# TASK BRIEF
Show every line below where "header" appears.

# RECORDS SUPPLIED

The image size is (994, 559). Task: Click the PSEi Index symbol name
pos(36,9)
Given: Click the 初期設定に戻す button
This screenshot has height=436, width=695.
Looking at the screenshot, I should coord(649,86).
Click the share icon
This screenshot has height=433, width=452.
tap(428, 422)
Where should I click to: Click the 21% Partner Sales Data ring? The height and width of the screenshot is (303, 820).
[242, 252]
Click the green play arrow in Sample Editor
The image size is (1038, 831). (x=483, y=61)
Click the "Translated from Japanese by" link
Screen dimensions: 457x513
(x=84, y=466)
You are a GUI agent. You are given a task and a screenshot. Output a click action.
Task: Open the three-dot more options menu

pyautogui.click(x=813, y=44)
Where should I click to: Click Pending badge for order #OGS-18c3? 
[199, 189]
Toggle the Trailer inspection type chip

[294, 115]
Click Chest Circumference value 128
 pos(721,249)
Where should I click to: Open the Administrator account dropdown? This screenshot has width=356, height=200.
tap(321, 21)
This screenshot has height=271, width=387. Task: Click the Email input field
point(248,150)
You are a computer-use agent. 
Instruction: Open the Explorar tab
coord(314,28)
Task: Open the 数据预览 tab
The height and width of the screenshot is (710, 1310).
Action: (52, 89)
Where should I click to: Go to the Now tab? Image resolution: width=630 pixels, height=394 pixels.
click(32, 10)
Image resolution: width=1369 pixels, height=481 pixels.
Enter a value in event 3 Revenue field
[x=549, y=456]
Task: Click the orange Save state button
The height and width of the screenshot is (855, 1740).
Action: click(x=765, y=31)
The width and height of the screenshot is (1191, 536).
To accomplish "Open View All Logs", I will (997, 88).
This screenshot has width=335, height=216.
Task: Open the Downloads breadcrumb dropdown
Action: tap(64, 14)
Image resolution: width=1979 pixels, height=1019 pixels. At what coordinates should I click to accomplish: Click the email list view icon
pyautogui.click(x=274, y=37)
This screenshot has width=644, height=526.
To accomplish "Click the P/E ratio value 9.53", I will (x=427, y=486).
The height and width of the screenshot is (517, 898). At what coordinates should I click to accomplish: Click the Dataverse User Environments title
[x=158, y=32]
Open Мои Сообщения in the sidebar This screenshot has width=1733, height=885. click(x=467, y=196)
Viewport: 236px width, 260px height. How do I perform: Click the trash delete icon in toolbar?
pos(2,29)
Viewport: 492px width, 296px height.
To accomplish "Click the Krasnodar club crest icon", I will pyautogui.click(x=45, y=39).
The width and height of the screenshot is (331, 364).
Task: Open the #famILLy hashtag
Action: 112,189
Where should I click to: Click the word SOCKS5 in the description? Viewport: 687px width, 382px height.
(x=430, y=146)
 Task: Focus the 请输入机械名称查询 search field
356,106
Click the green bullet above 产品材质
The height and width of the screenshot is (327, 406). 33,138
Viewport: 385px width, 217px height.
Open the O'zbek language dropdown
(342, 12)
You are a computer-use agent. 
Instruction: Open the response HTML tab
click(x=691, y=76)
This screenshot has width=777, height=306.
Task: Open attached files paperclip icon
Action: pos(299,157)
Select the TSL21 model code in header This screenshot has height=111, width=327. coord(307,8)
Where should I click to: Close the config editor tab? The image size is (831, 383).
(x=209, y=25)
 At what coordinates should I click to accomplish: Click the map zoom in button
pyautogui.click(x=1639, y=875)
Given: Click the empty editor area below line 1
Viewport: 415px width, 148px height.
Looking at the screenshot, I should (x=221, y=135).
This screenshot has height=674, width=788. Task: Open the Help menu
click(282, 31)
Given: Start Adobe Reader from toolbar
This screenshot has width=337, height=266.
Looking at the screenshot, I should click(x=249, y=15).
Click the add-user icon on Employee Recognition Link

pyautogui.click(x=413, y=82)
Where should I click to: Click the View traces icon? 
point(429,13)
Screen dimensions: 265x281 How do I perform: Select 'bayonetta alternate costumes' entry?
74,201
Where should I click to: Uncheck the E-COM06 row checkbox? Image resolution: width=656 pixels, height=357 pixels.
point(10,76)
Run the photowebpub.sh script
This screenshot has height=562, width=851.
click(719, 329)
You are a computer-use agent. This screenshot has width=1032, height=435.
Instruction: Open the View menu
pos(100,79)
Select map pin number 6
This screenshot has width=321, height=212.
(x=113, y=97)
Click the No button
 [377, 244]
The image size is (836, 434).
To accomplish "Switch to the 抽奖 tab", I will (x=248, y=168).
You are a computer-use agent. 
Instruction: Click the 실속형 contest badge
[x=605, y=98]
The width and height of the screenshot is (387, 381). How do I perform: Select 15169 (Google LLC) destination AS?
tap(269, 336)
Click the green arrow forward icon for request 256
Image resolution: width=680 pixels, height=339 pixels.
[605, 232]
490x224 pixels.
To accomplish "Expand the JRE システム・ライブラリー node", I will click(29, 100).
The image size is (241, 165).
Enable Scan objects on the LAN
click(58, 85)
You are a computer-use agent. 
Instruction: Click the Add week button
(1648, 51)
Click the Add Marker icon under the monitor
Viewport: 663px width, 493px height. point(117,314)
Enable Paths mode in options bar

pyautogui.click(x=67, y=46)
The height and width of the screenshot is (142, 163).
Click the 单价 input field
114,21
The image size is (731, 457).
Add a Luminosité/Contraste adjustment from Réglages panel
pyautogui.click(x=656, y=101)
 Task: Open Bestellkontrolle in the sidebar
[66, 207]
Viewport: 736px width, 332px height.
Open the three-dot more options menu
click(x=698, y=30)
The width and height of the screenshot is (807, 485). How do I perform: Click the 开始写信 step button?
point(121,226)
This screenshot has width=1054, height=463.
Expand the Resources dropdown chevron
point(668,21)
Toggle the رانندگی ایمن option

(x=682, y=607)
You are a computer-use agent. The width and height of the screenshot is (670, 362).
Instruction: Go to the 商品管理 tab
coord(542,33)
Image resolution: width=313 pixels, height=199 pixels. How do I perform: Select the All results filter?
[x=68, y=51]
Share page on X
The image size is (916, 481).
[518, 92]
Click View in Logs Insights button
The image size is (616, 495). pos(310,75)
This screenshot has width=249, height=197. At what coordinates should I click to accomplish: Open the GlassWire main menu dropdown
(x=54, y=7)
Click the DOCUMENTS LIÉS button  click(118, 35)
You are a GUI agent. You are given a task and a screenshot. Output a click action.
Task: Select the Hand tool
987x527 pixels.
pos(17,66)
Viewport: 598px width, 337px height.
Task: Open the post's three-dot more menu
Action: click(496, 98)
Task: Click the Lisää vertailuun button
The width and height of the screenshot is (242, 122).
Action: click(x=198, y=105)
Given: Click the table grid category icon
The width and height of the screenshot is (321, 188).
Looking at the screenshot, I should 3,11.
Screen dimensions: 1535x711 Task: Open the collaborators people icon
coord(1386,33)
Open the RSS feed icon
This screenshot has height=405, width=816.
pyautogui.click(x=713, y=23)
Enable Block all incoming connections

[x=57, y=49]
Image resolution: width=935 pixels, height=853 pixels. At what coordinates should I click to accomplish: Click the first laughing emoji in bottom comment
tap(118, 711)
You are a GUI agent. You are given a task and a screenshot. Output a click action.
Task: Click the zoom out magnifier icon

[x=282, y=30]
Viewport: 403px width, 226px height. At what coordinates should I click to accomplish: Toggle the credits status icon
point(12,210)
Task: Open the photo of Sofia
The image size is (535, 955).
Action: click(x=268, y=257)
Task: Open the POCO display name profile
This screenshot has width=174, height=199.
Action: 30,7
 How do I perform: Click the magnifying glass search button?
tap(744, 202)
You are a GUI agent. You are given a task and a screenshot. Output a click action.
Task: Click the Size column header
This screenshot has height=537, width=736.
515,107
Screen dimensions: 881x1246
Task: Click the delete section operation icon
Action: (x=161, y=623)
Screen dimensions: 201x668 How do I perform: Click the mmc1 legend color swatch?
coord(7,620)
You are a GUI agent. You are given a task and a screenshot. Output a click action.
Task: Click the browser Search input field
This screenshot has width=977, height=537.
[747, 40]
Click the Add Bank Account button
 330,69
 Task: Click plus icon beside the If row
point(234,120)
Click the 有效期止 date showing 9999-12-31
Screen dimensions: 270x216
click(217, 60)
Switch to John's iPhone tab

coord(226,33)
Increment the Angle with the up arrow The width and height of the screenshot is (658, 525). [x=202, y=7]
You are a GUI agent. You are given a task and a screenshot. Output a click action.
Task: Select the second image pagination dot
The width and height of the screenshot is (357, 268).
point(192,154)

# WRITTEN SOLUTION
Select the TSL21 model code in header This screenshot has height=111, width=327. coord(307,8)
Task: Click the Size column header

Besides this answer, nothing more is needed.